The undersigned hereby grants to each such attorney-in-fact full power and authority to do and perform any and every act and thing whatsoever requisite, necessary or proper to be done in the exercise of any of the rights and powers herein granted, as fully to all intents and purposes as the undersigned might or could do if personally present, with full power of substitution or revocation, hereby ratifying and confirming all such attorney-in-fact, or such attorney-in-fact’s substitute or substitutes, shall lawfully do or cause to be done by virtue of this power of attorney and the rights and powers herein granted. The undersigned acknowledges that the foregoing attorneys-in-fact, in serving in such capacity at the request of the undersigned, are not assuming, nor is the Company assuming, any of the undersigned’s responsibilities to comply with Section 16 of the Securities Exchange Act of 1934.

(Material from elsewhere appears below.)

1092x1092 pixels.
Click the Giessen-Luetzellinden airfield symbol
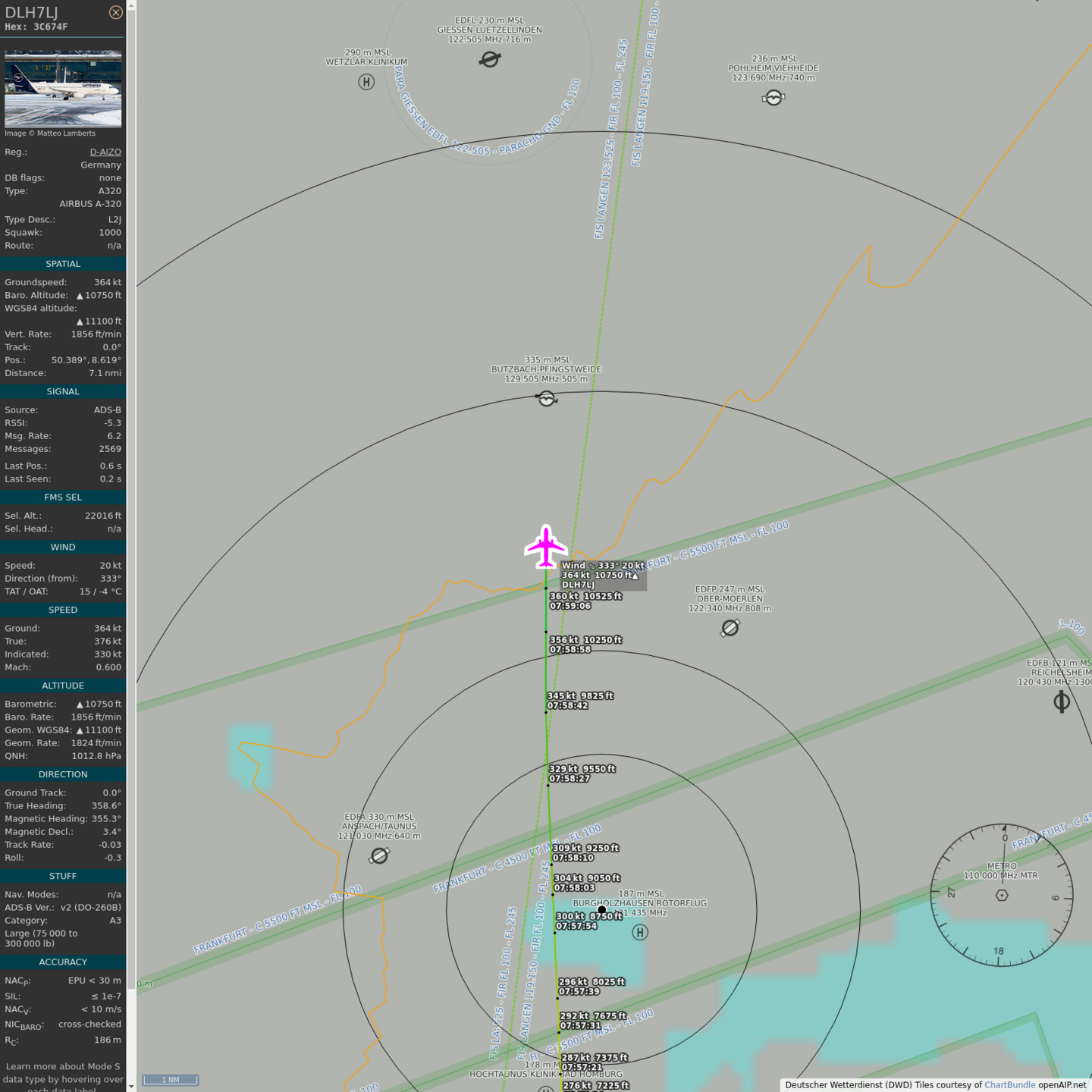point(490,59)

The undersigned agrees that each such attorney-in-fact herein may rely entirely on information furnished orally or in writing by the undersigned to such attorney-in-fact. The undersigned also agrees to indemnify and hold harmless the Company and each such attorney-in-fact against any losses, claims, damages or liabilities (or actions in these respects) that arise out of or are based upon any untrue statements or omission of necessary facts in the information provided by the undersigned to such attorney-in-fact for purposes of executing, acknowledging, delivering or filing Forms 3 or 4 (including amendments thereto) or Form ID and agrees to reimburse the Company and such attorney-in-fact for any legal or other expenses reasonably incurred in connection with investigating or defending against any such loss, claim, damage, liability or action.
This Power of Attorney supersedes any power of attorney previously executed by the undersigned regarding the purposes outlined in the first paragraph hereof, and the authority of the attorneys-in-fact named in any such power of attorney is hereby revoked.
This Power of Attorney shall remain in full force and effect until the undersigned is no longer required to file Forms 3 or 4 with respect to the undersigned’s holdings of and transactions in securities issued by the Company, unless earlier (a) revoked by the undersigned in a signed writing delivered to the foregoing attorneys-in-fact or (b) superseded by a new power of attorney regarding the purposes outlined the first paragraph hereof dated as of a later date.
IN WITNESS WHEREOF, the undersigned has caused this Power of Attorney to be executed as of this 28th day of October 2020.